WORK INSTRUCTION = Count the lines below that contain "dimensions". Give only the number.

EXCERPTED RECORDS =
● ● ● ● ●

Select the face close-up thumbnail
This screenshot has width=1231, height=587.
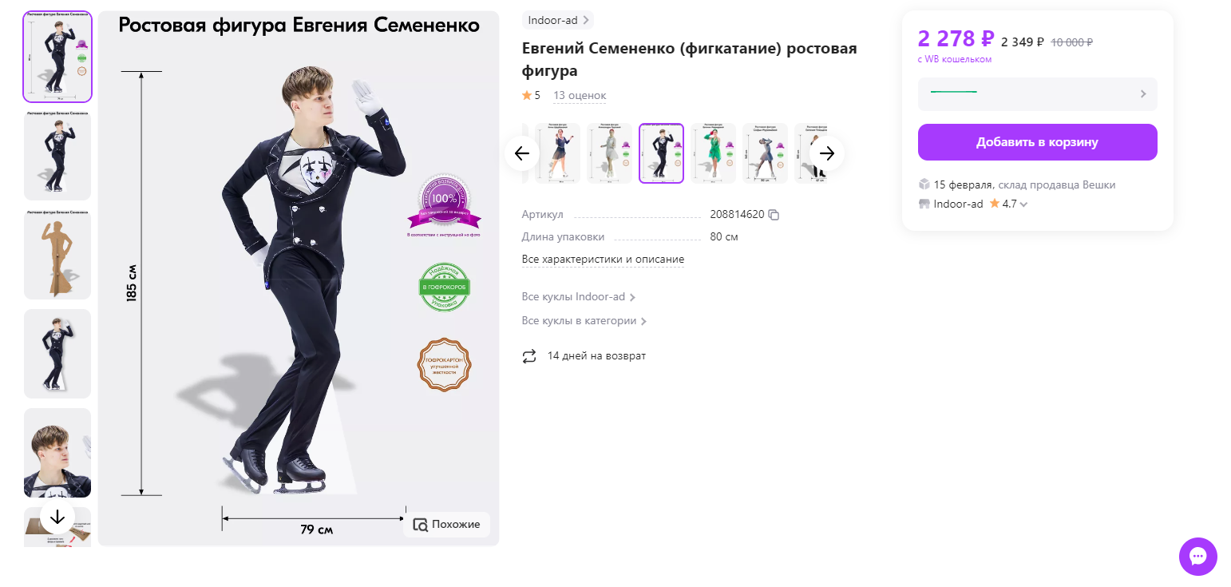click(57, 453)
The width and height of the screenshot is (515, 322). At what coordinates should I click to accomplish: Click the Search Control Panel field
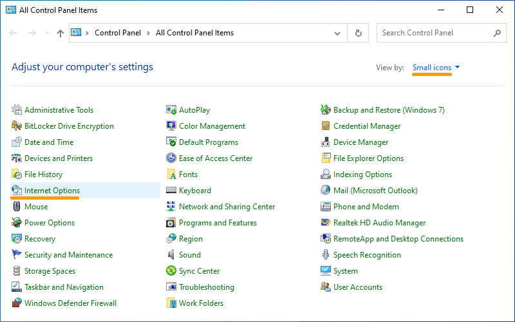click(435, 33)
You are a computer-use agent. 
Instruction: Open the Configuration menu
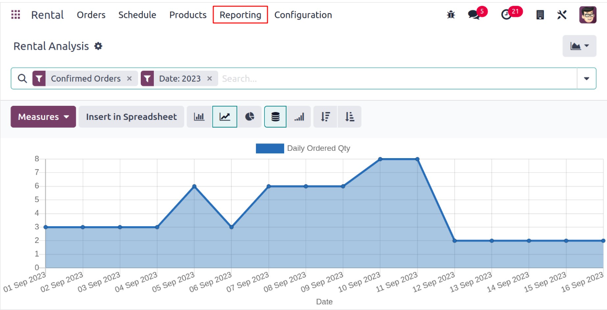coord(303,15)
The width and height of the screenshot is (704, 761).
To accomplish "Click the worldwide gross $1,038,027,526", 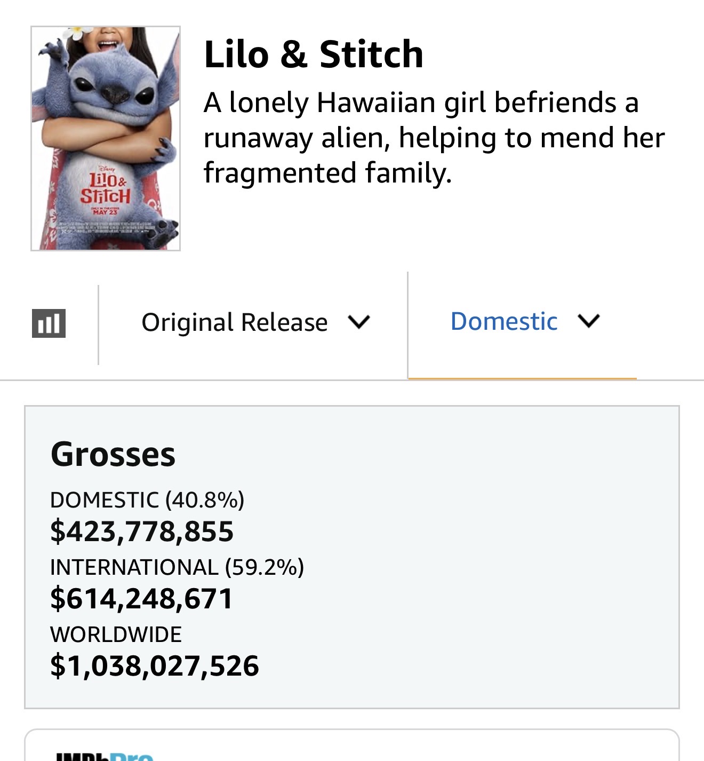I will coord(154,666).
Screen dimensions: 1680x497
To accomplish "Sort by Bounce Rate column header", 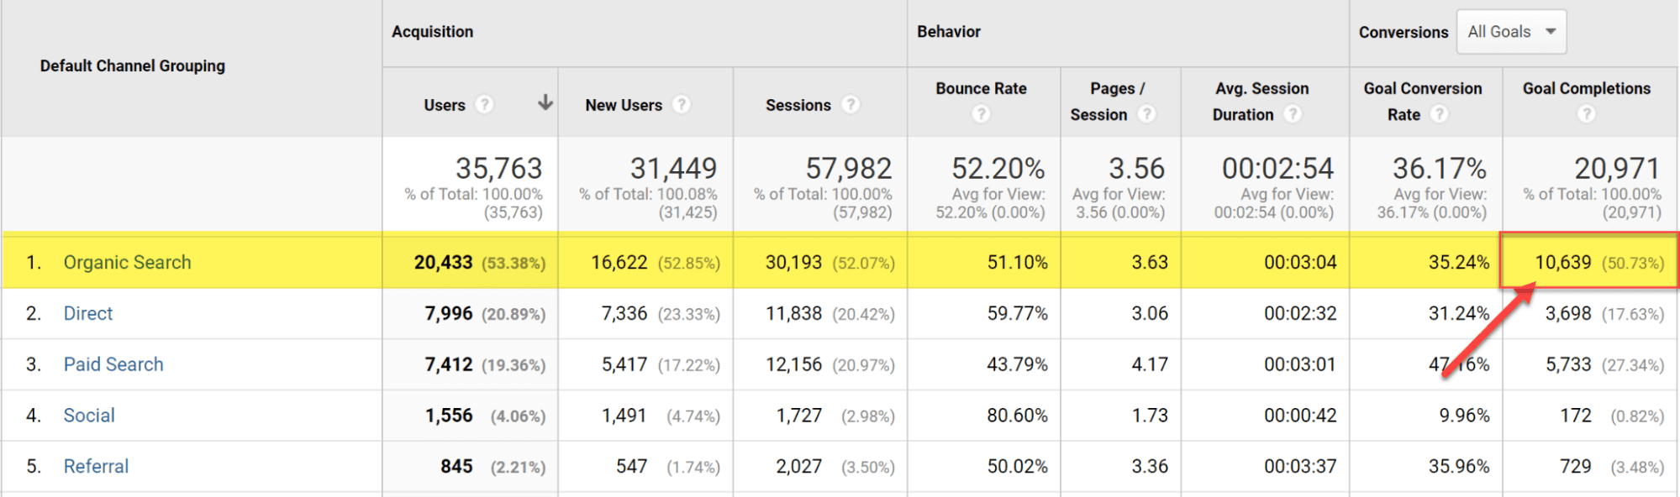I will coord(981,88).
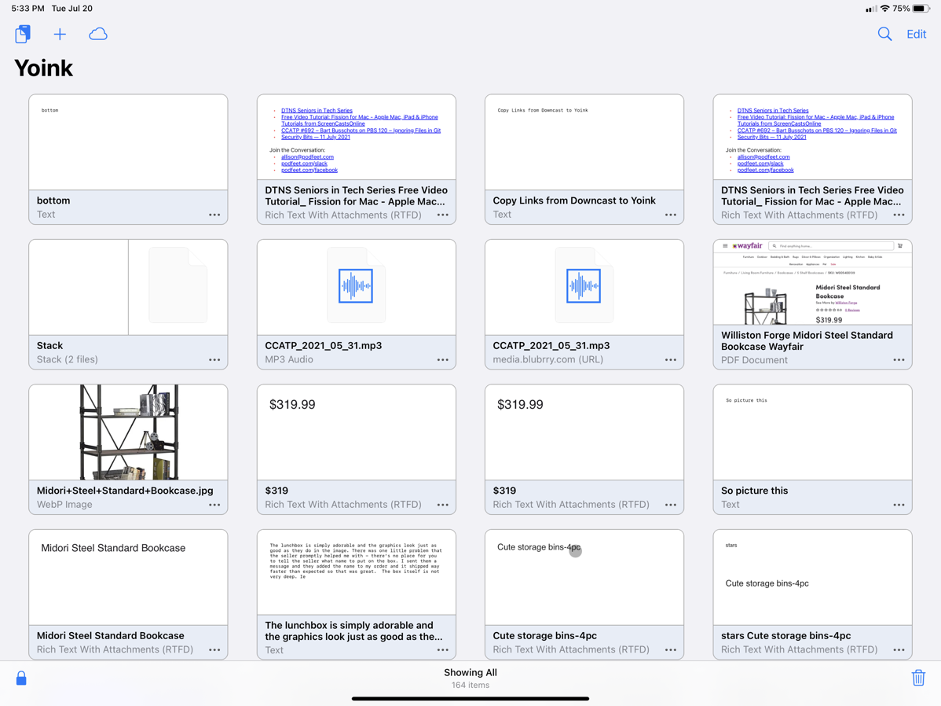The image size is (941, 706).
Task: Open the Wayfair PDF document thumbnail
Action: pos(812,283)
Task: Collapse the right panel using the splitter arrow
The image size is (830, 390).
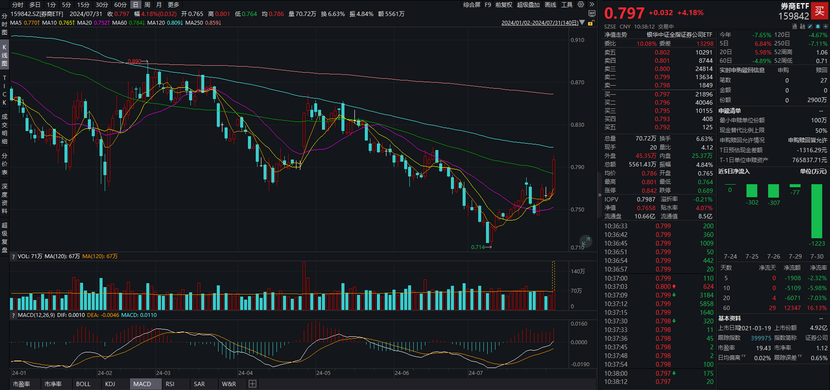Action: click(600, 195)
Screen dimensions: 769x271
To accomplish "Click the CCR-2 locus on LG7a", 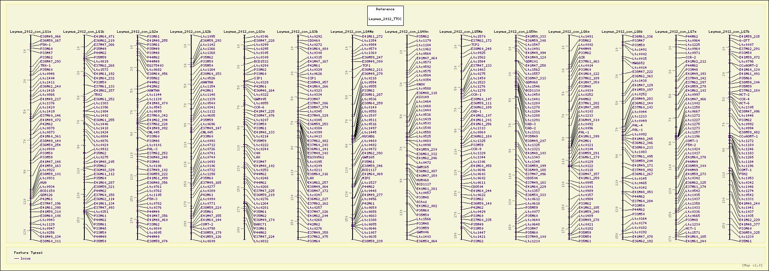I will pyautogui.click(x=691, y=57).
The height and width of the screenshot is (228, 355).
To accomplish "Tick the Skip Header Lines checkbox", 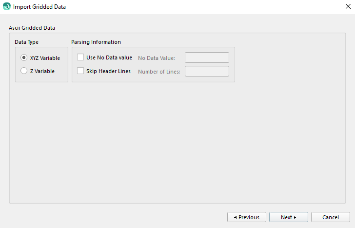I will (x=81, y=71).
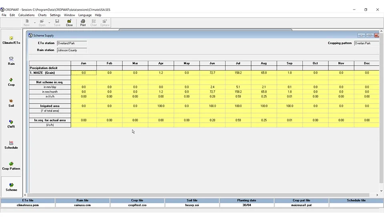Open the CWR module
This screenshot has width=384, height=219.
[x=11, y=124]
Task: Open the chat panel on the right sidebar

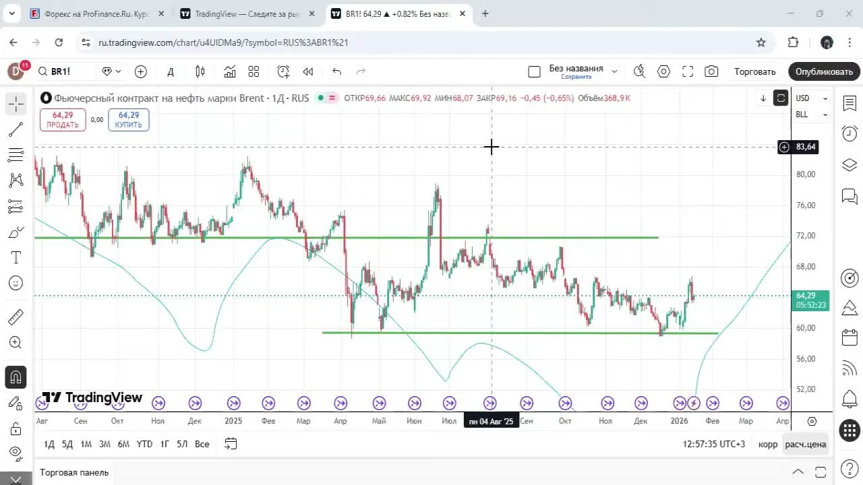Action: [x=850, y=194]
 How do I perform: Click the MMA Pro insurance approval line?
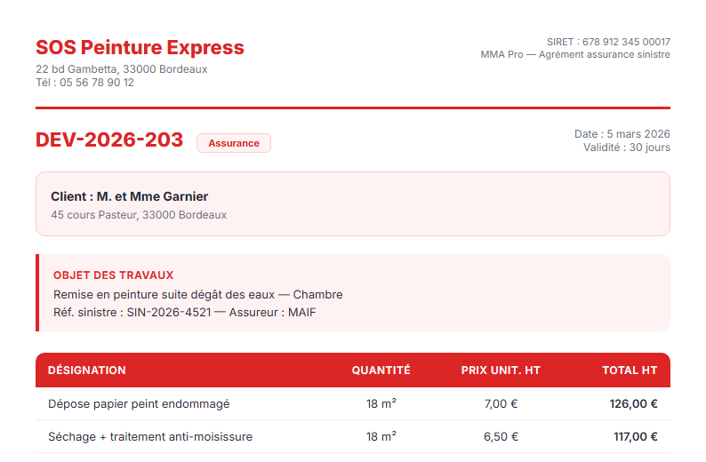coord(575,54)
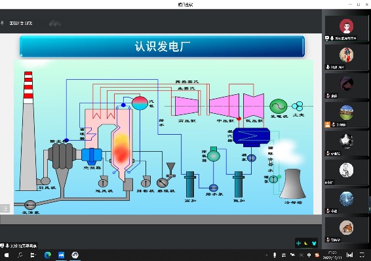Click the sidebar list icon beside slide
The width and height of the screenshot is (371, 261).
5,208
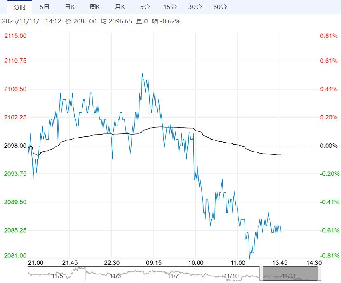The height and width of the screenshot is (283, 341).
Task: Jump to 11/6 in the overview timeline
Action: click(116, 276)
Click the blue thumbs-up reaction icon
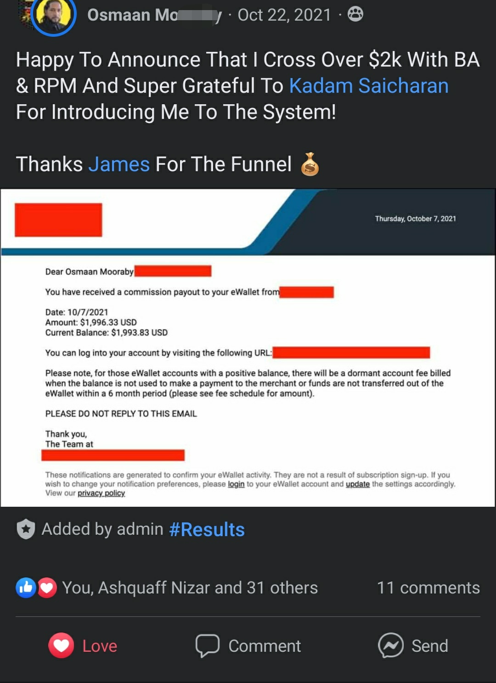The width and height of the screenshot is (496, 683). 26,588
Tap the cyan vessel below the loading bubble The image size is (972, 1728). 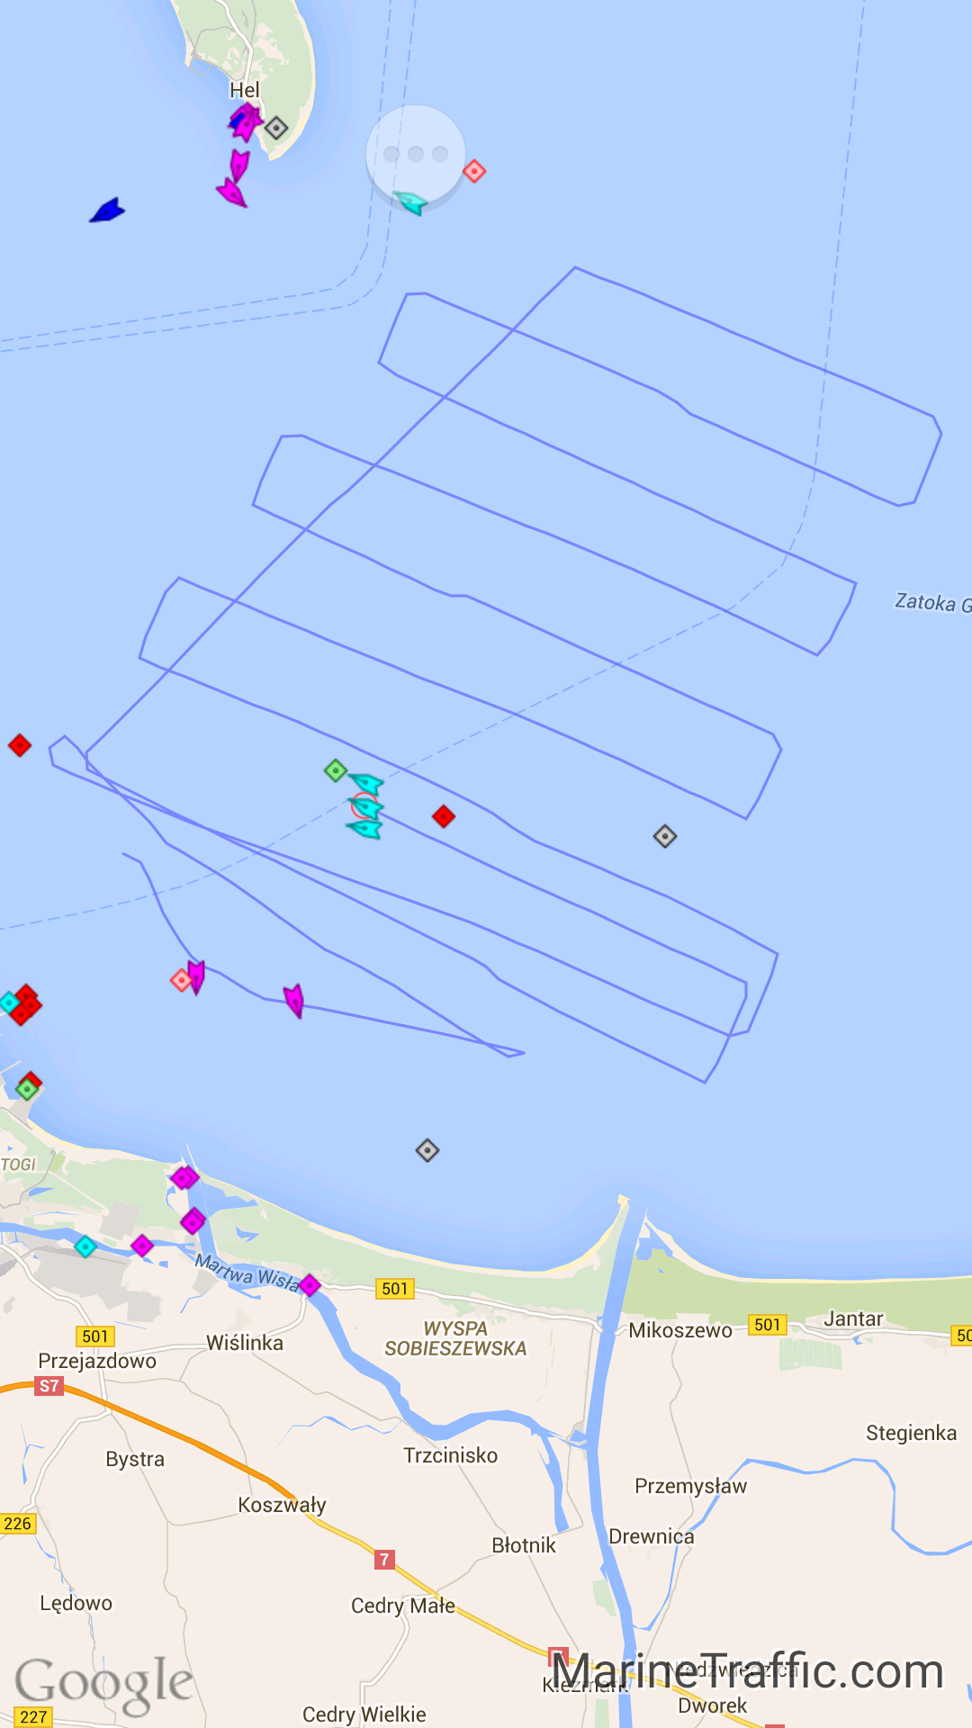coord(411,203)
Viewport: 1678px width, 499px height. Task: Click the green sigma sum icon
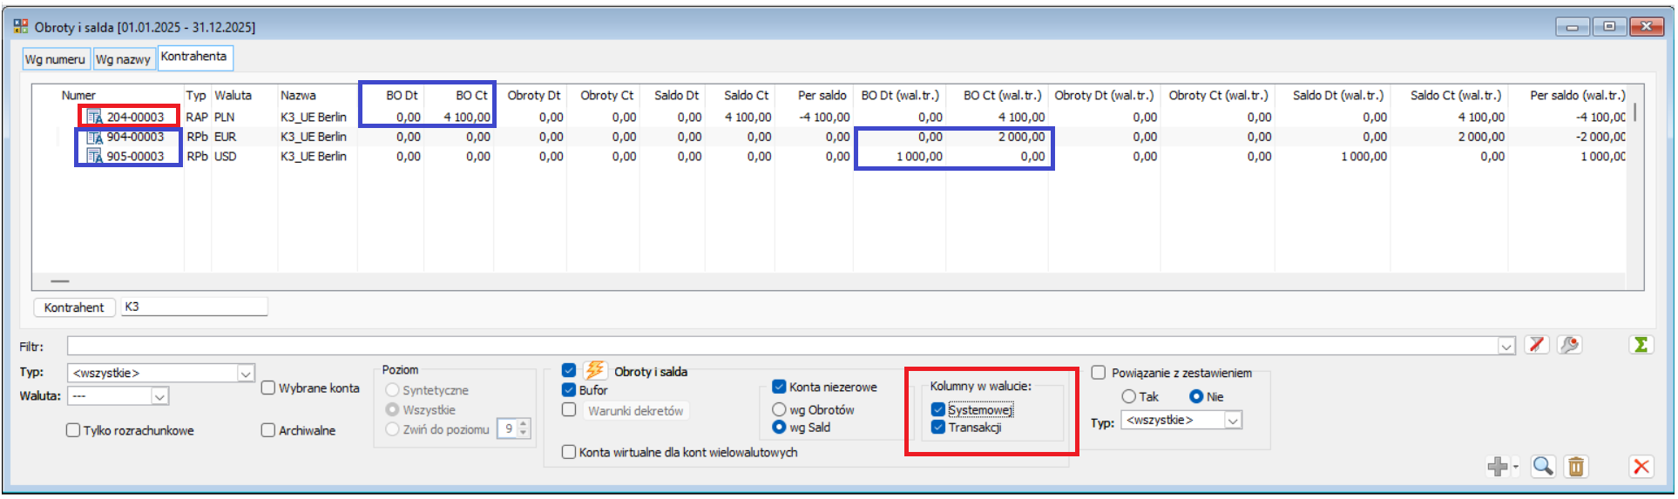[1641, 345]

● ● ● ● ●

TASK SOLUTION = 2